At about that time, 1948, the Ford Motor Company was offered the opportunity to buy Germany’s largest auto manufacturer, Volkswagen. The offer was simple: just take over the company. Don’t pay anything. Yet Ford turned it down. The Englishman in charge of Ford-Europe opposed the deal because he feared the Ford German subsidiary might eventually become stronger than Ford in England. Asked by Henry Ford II what he thought of the German offer, he retorted, “I don’t think what we are being offered here is worth a damn!” By 1954 Volkswagen had become the world’s fourth-largest automobile manufacturer (after the Detroit Big Three), and in 1972 the Volkswagen Beetle surpassed the Model T to become the best-selling car of all time. To this day, Volkswagen remains the most powerful auto company in Europe. Even greater errors were still to come. In the mid-1950s the Ford Motor Company was approached, hat in hand, by two Japanese auto companies, seeking an alliance of some sort. Ford blew them away as makers of “tin cars.” Today, Toyota is a lot bigger than Ford, and Nissan is more profitable than Ford. Admits a former Ford CEO: “[We] made some strategic errors … by not properly assessing the strength of the Japanese.”

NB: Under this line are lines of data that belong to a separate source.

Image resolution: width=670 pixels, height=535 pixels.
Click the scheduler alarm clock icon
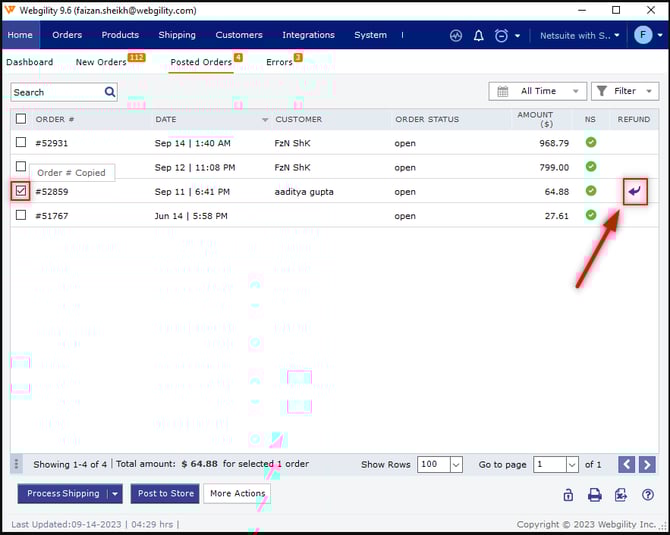point(501,35)
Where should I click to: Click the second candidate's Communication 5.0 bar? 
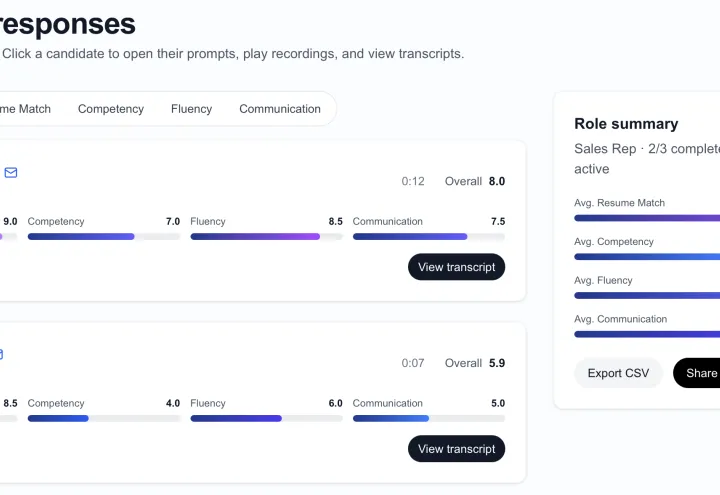point(429,418)
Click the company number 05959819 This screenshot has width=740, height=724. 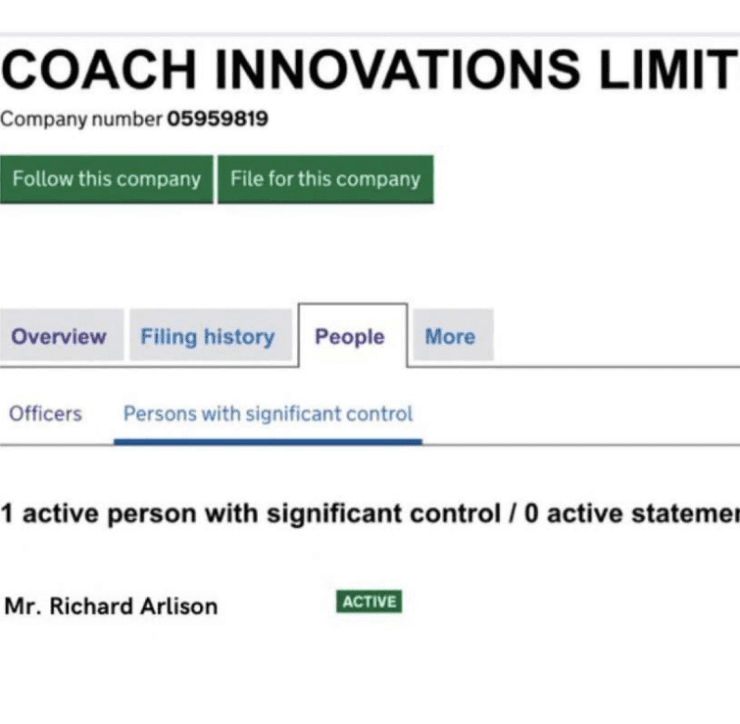(x=218, y=120)
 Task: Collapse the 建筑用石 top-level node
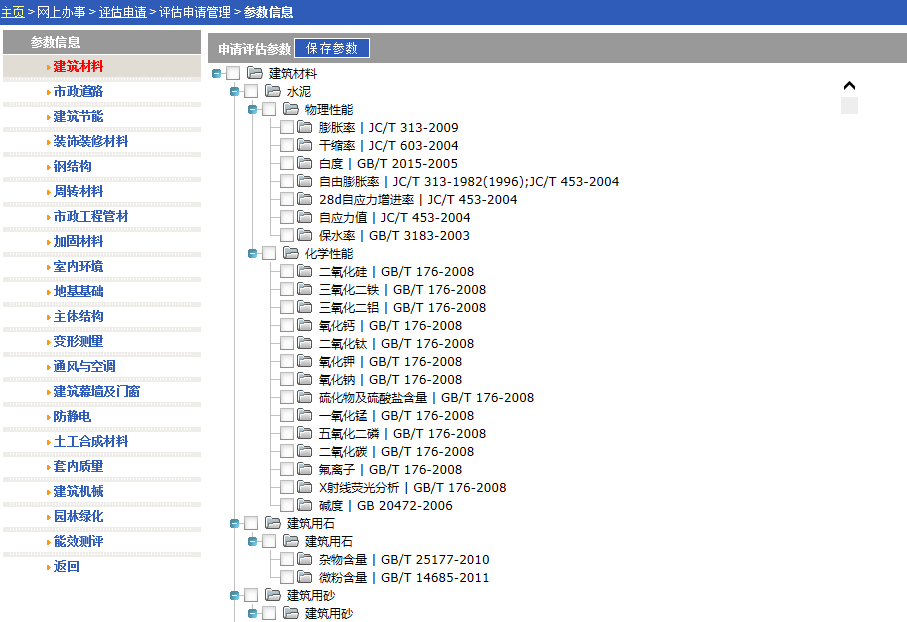[235, 523]
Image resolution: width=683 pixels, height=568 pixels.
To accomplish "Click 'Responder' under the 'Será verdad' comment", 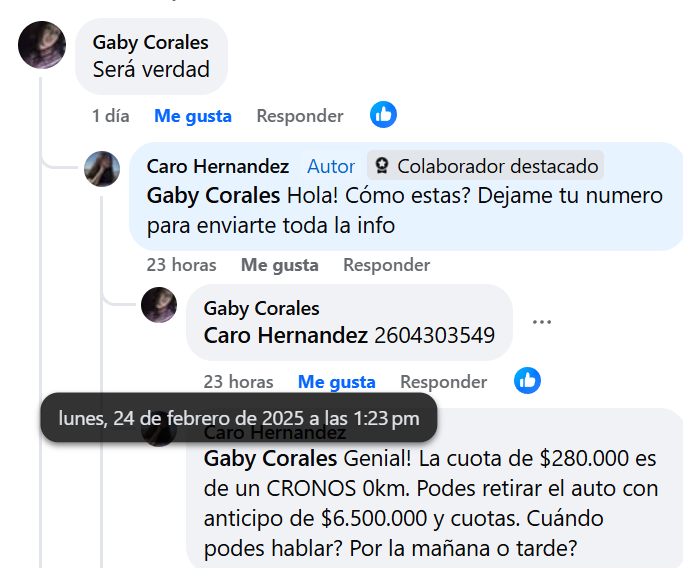I will click(x=300, y=116).
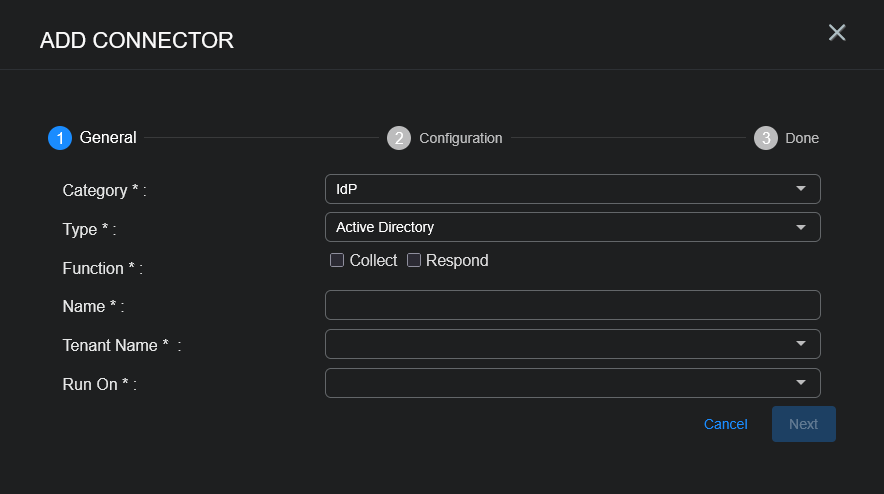
Task: Tick the Respond function checkbox
Action: [414, 260]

In 1955 every bank in town turned up their noses at the businessman seeking a loan for his young company, even though it was already profitable. Getting desperate, he offered to sell half the business for $25,000; there were no takers. Today that $25,000 would have made one a multibillionaire. The company, of course, was McDonald’s. The businessman was its founder, Ray Kroc.

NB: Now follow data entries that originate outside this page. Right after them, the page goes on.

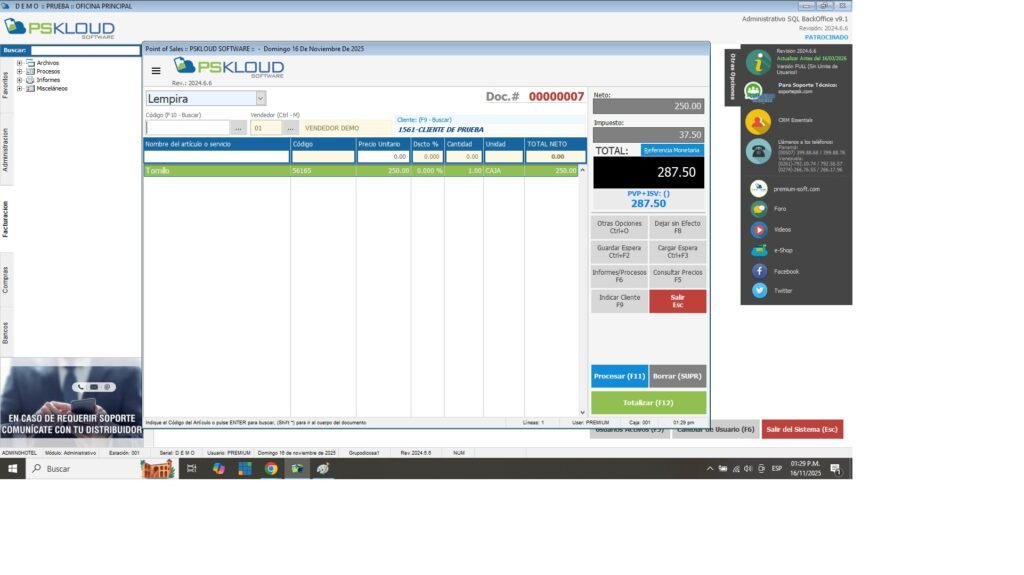Switch to the Facturacion side tab
1024x575 pixels.
[5, 218]
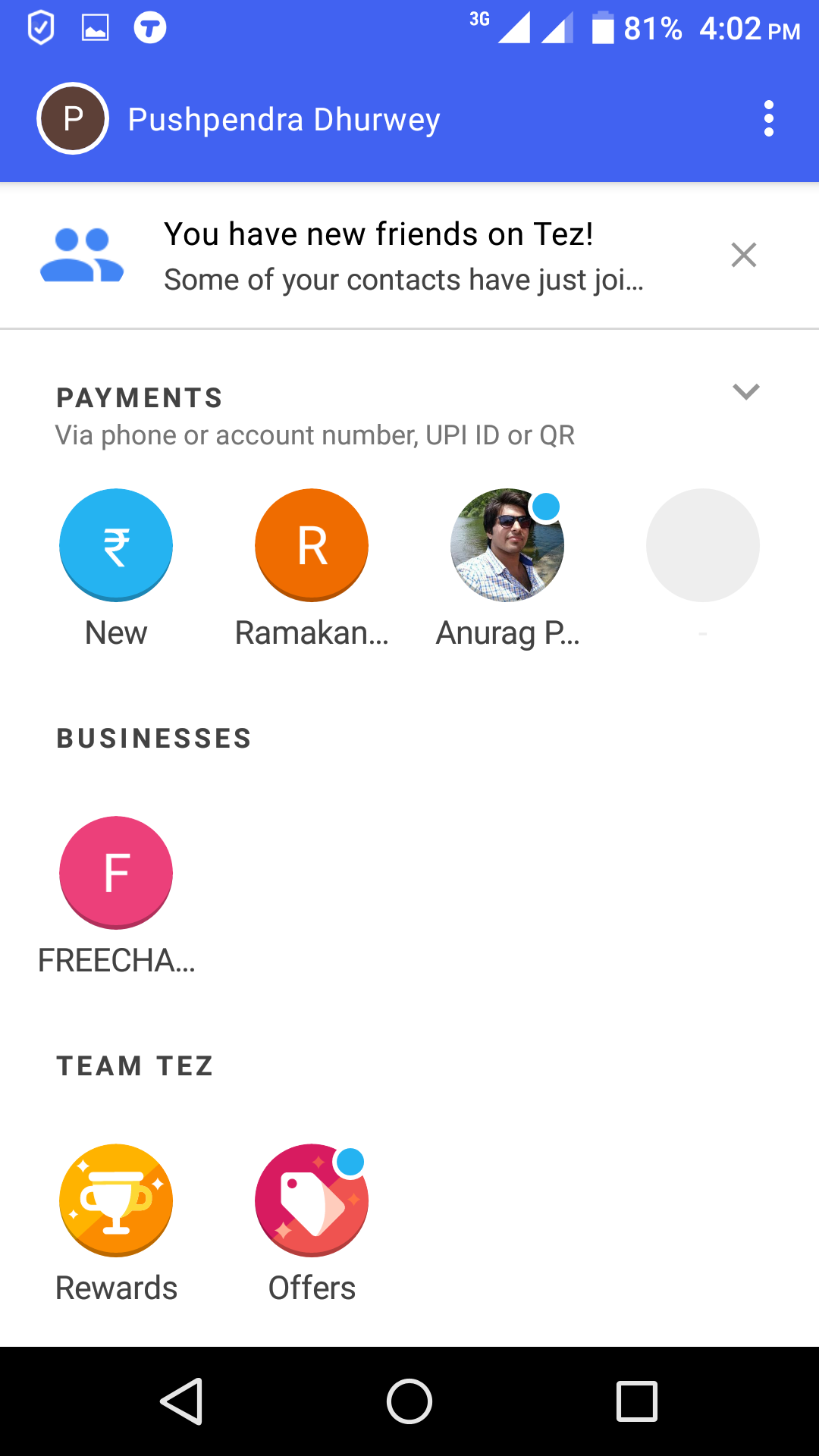Tap the Android back navigation button
This screenshot has width=819, height=1456.
point(182,1401)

In the late 1970s two college students developed a prototype personal computer for the general public. They went to Atari with this offer: “What do you think about funding us? Or we’ll give it to you. We just want to do it. Pay our salary, we’ll come work for you.” Atari said no. The young men then went to Hewlett-Packard, who told them, “We don’t need you, you haven’t got through college yet.” The two entrepreneurs never did finish college; instead they went on to bigger things. Steve Jobs and Steve Wozniak founded Apple Computer.

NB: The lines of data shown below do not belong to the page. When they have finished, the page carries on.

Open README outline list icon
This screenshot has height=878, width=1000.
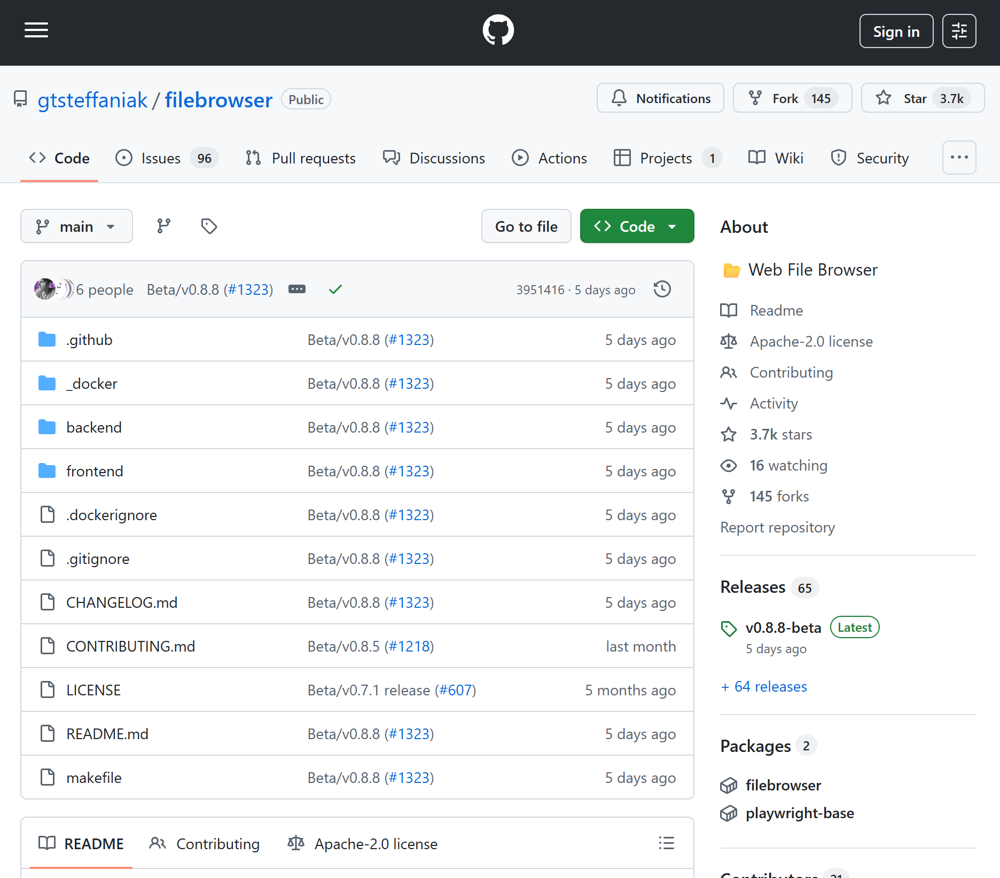pyautogui.click(x=666, y=844)
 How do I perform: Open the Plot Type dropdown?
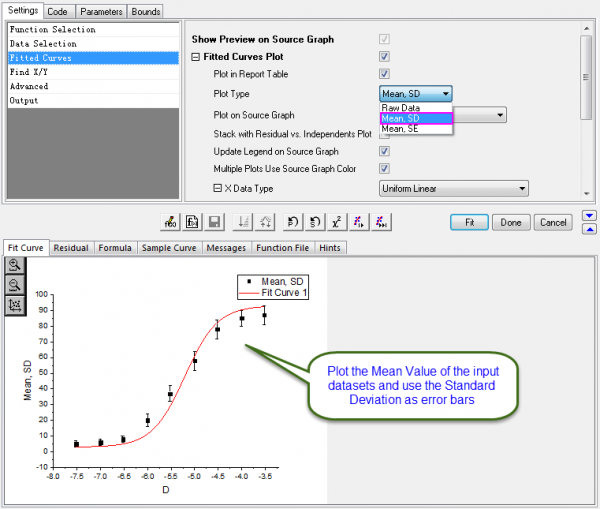coord(417,93)
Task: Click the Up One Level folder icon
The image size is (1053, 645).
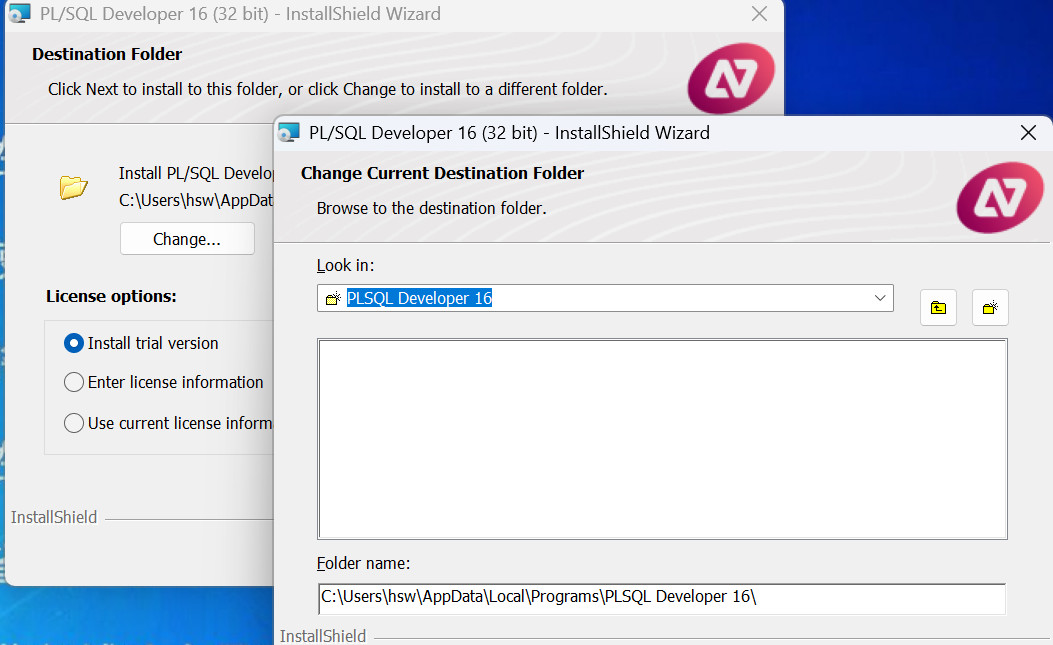Action: [938, 308]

We close with a quintessential all-American story Ben Franklin would have liked, a story with a happy ending.
In 1924, forced to sell the family farm after his father died, and mired in debt, he dreamed of striking it rich in the Kansas oilfields. Teaming up with two partners and borrowing money from his mother, he headed off to Kansas. He and his partners
acquired a 320-acre site and commenced drilling. After several false starts, they got down as far as nine hundred feet when their funds ran out and they had to stop. They parted ways, and the dejected young man trudged back to Missouri to face his mother and his fiancée. The man who bought the property resumed drilling and immediately hit a gusher. His company went on to become Cities Service, one of the largest oil companies in the United States.
Harry Truman: He quit too early.
As for the young man, he started another business—a store—but it went bankrupt. The only thing good in his life was that his fiancée stuck with him. Finally, at the urging of a friend, he entered politics. Many years later, sitting in the Oval Office, Harry Truman admitted had he struck it rich in the Texas oilfields he never would have become president of the United States.
1929
“He should be the most thanked man in the world,” said the
New York Times
on his seventy-fifth birthday. No buccaneer like many self-made moguls, this enormously wealthy man sought more than money. He was George Eastman, founder of Eastman Kodak, the pioneer of roll film and the simple box camera. His company slogan: “You press the button, we do the rest.” By creating an affordable product that helped preserve memorable moments, George Eastman richened people’s lives.